# brail line for a 10 cast net



## J0nesi (Jun 22, 2011)

ok so i got my cast net caught on a rock and four of my main brail lines broke. so im going to try and reline it and i need to know what pound test mono should i use.


----------



## Linkovich (Oct 24, 2007)

I use 100lb


----------



## J0nesi (Jun 22, 2011)

ok cool thats what i was goin to use just need an second opinion.


----------



## timeflies (Oct 3, 2007)

assuming you are talking about a braile net, how are you going to replace just one?


----------



## TRG (Jun 30, 2012)

I use 80 or 100 depending on the net but either should be good.


----------



## J0nesi (Jun 22, 2011)

timeflies said:


> assuming you are talking about a braile net, how are you going to replace just one?


well four or five lines broke, cant really tell cause it got so tangled up. so i just cut off the rest of the brail lines found that my net was not damaged at all, thank god, just the main lines. it looks pretty straight forword to reline it. the only thing thats holding me up is the peice you crimp your lines together at the top. i dont know where to get that so im goin to home depot and lowes after work today.


----------



## Linkovich (Oct 24, 2007)

Wirelessly posted

There's a net supply store over in foley that has everything you need if you didn't find what you were looking for at Home Depot


----------



## Charlie2 (Oct 2, 2007)

*Braille Lines*

80-100 lb mono. 

The brails go through the swivel at the top of the net then wrapped.

That 'place in Foley' is Bronson's Net Shop on Hwy 98 out toward Magnolia Springs.

I have been dealing with three generations of them and have always been pleased with their service and products. C2


----------
═══
* [Work to complete]:
Can you reproduce, word for word, the part of the cast net thread between "ok so i got" and "should i use.", inclusive?

* [Given information]:
═══
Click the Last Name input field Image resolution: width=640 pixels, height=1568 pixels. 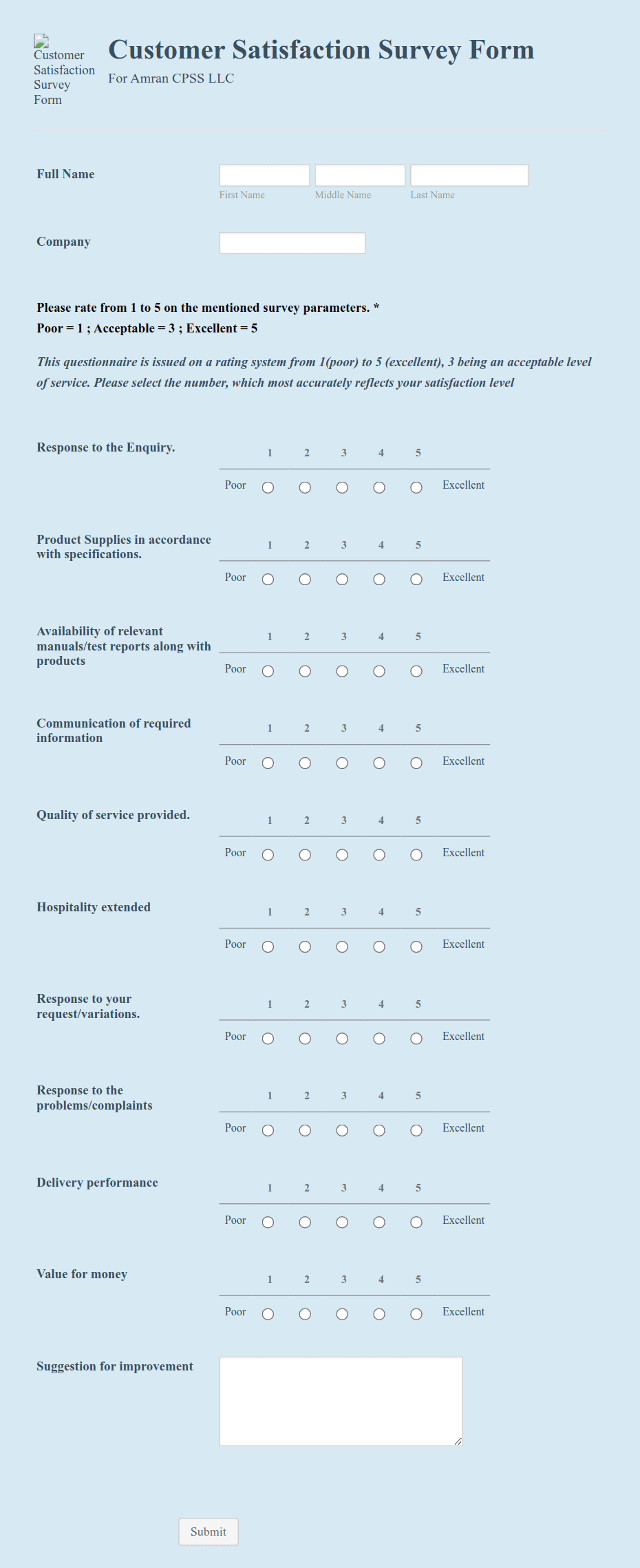[x=469, y=175]
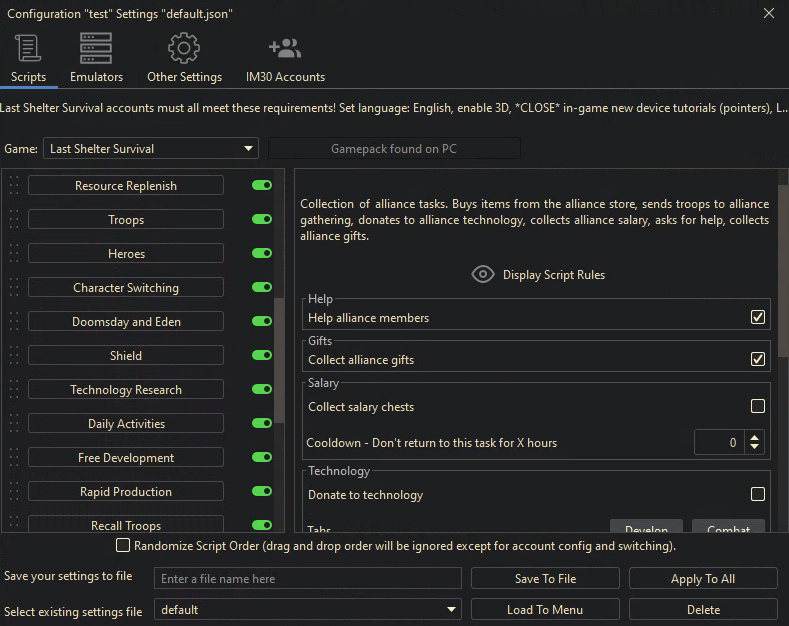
═══
* [Result]:
ok so i got my cast net caught on a rock and four of my main brail lines broke. so im going to try and reline it and i need to know what pound test mono should i use.